In this study, we suggested that MSCs cultured in osteogenic differentiation medium may induce the formation of new bone in experimental spinal fusion rats. X-ray radiography follows up, and histopathological analysis done three months post-operation showed that AF-MSCs have a better healing effect and increasing the future likelihood of achieving successful spinal fusion.

The present histopathological analysis was performed at three months post-cells transplantation of spinal-decorticated rat lumber specimens transplanted with AF-MSCs and at four months post-cells transplanted with BM-MSCs grafts. Results observed represented some differences in bone formation between the AF-MSCs and BM-MSCs rat groups. The experimental rats transplanted with osteogenically differentiated BM-MSCs showed cartilage area, calcified cartilage (ossified) and newly formed bone, while the control rats that received matched undifferentiated BM-MSCs exhibited irregular calcified areas that associated with few osteocytes and blood vessels representing the beginning of bone repair healing phase. The experimental rats transplanted with osteogenically differentiated AF-MSCs showed a more advanced stage than that of BM-MSCs rats involving calcified area with new bone structures contained osteocyte-like cells. The control rat received matched undifferentiated AF-MSCs showed calcified area with little osteogenic formed bone at the top of the host bone, which presents a more advanced stage of healing compared to that of BM-MSCs control rats.
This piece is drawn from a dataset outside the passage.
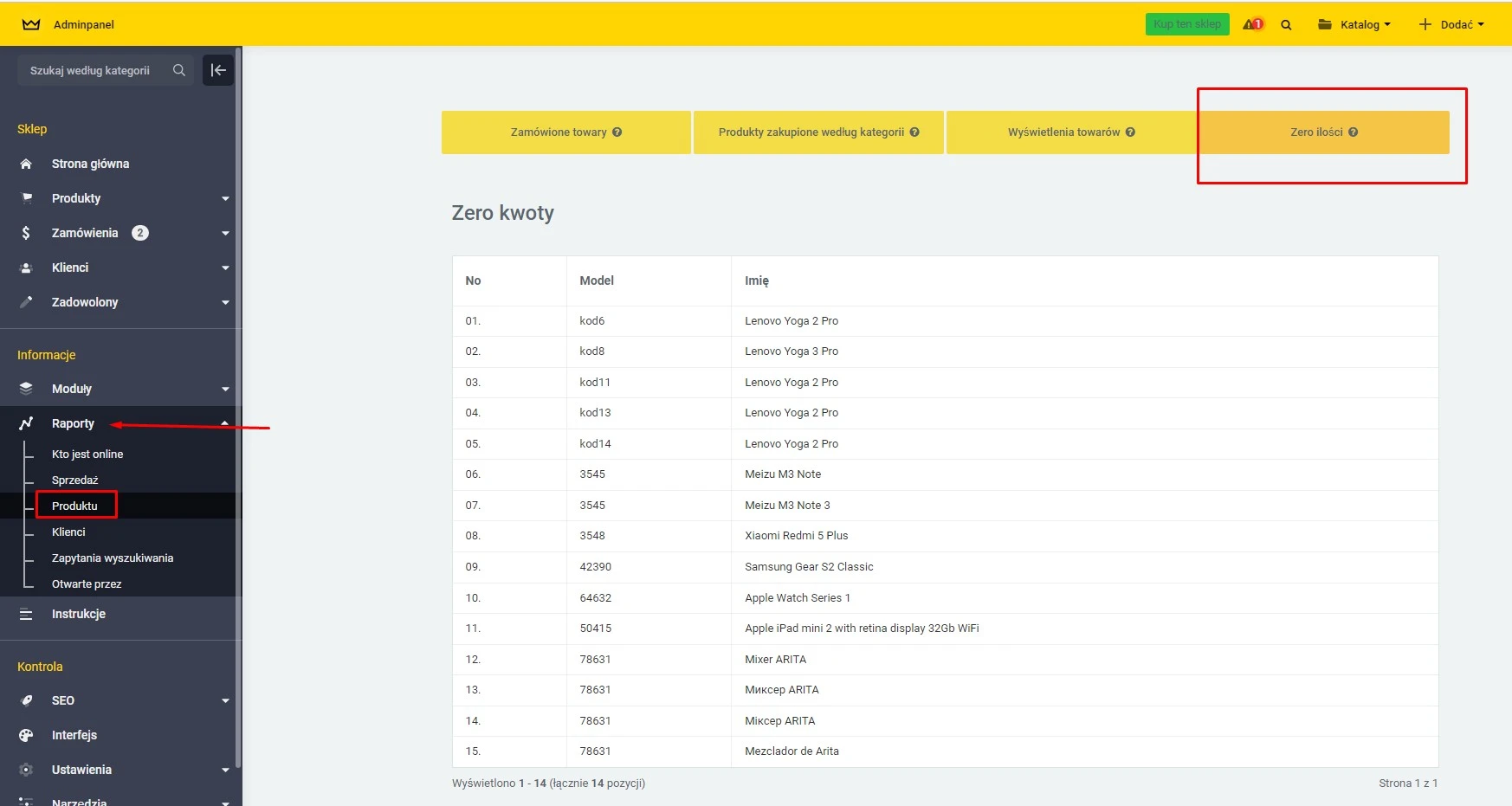
Task: Click the Interfejs palette icon
Action: click(x=26, y=735)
In conclusion, there was a significant difference noted between the 2nd-trimester AF-MSCs which have a greater proliferation capacity and typical fibroblast morphology compared to that of the 3rd-trimester AF-MSCs which showed limited proliferation capacity in vitro. However, assessment of osteogenic differentiation of the AF-MSCs at early pregnancy 2nd trimester, versus late pregnancy 3rd trimester, by Alizarin Red Staining has shown that the 3rd trimester AF-MSCs contains osteoblast committed progenitor cells at both 14th and 28th days of osteogenic differentiation induction. However, both 2nd and 3rd-trimester AF-MSCs have greater proliferation capacity and osteogenic differentiation potentials in vitro compared to that of BM-MSCs. The in vitro osteogenic induction of MSCs derived from the two human sources; BM or 2nd trimester AF before they’re in vivo implantation, promotes their osteogenic/bone forming capacity and raising their healing effect. AF-MSCs, have a higher potential of inducing bone healing in vivo than that of BM-MSCs. Hence, they can be used as an alternative source to BM-MSCs in bone regeneration and spine fusion surgeries. Our findings suggested AF-MSCs a promising and safe alternative to BM-MSCs for cell therapy of bone defects and injury.